# Crimbo Jokes to Groan by



## Donald (Nov 24, 2010)

And no I have not at the sprit or the cracker box yet

What did the dog breeder get when she crossed an Irish Setter with a Pointer at Christmastime?
A "pointsetter"!

What do sheep say to each other at Christmastime?
Merry Christmas to ewe!

What do sheep say to shepherds at Christmastime?
Season's Bleatings!

What's the best thing to put into Christmas dinner?
Your teeth!

Why should Christmas dinner always be well done?
So you can say "Merry Crispness"!

Knock Knock.
Who's there?
Mary.
Mary who?
Mary Christmas!

What?s red, white and blue at Christmas time?
A sad candy cane!

What did one Christmas cracker say to the other Christmas cracker?
My POP is bigger than yours!

Knock Knock.
Who's there?
Donut.
Donut who?
Donut open 'til Christmas!

What do you call an elf who steals gift wrap from the rich and gives it to the poor?
Ribbon Hood!

What comes at the end of Christmas Day?
The letter "Y"!

What do angry mice send to each other in December?
Cross mouse cards!

What's the difference between the Christmas alphabet and the ordinary alphabet?
The Christmas alphabet has "no EL"!

What did Adam say on the day before Christmas?
It's Christmas, Eve!

What happens if you eat too many Christmas decorations?
You get "Tinsel"-itis!

"Do you ever buy any Christmas Seals?" 
"No, I wouldn't know how to feed them."

What is the best key to get at Christmas?
A turkey!

What's the best thing to give your parents for Christmas? 
A list of everything you want!

Why is it so cold at Christmas?
Because it's in Decembrrrr!

What kind of Christmas tree comes from Hawaii?
"O Tanning Palms"!

What do wild animals sing at Christmastime?
Jungle bells, jungle bells, jungle all the way!

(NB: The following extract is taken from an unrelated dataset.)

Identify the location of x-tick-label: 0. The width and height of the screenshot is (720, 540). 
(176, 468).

What's the favourite Christmas Carol of new parents?
Silent Night!

Where do mistletoe go to become famous?
"Holly" wood!

What did one Christmas light say to the other Christmas light?
You light me up!

A Christmas thought:
STRESSED is just DESSERTS spelled backward.

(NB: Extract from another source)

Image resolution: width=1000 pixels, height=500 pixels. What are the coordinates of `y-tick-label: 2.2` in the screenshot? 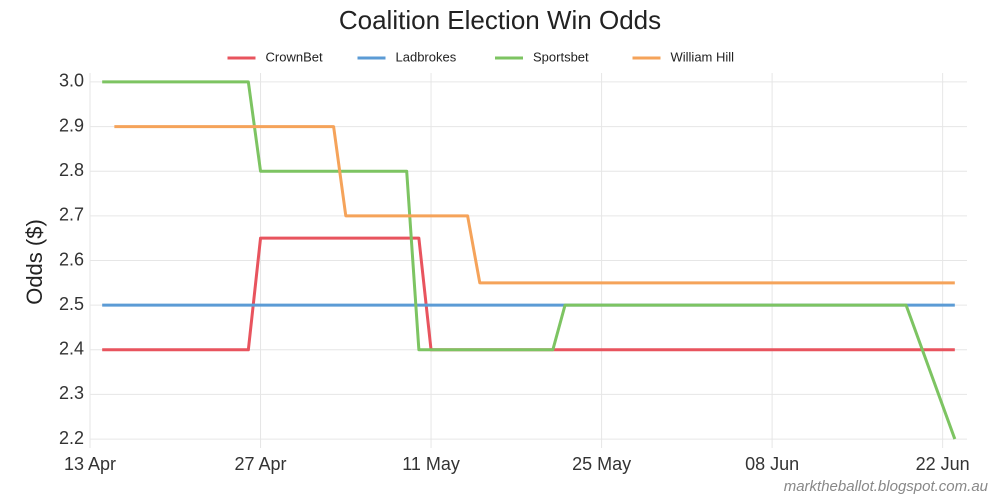 It's located at (72, 438).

Why do Mummies like Christmas so much?
Because of all the wrapping!


----------



## Catwoman76 (Nov 24, 2010)

Donald said:


> And no I have not at the sprit or the cracker box yet
> 
> What did the dog breeder get when she crossed an Irish Setter with a Pointer at Christmastime?
> A "pointsetter"!
> ...



Oh Donald- groooooaaaaaannnnnnnnn! Sheena


----------



## Donald (Nov 24, 2010)

Catwoman76 said:


> Oh Donald- groooooaaaaaannnnnnnnn! Sheena



And its still only November


----------



## Caroline (Nov 25, 2010)

You raided my sons collection of Christmas cracker jokes...


----------



## Donald (Nov 25, 2010)

OOh dear Been Found out .


----------